For each line in the records that contains "agent", make a copy.

→ Information supplied:
::::::

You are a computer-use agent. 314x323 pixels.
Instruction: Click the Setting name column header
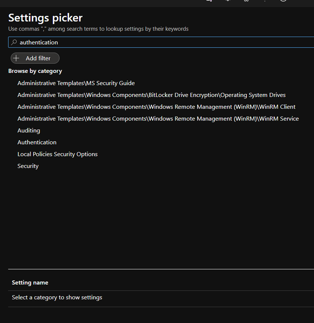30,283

::::::

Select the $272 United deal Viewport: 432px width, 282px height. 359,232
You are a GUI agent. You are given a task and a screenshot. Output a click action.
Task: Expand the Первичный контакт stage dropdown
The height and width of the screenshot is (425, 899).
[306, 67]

::::::

→ Exercise solution:
You are a computer-use agent. 314x323 pixels.
You are a GUI agent. You are given a task and a screenshot. Output a click action.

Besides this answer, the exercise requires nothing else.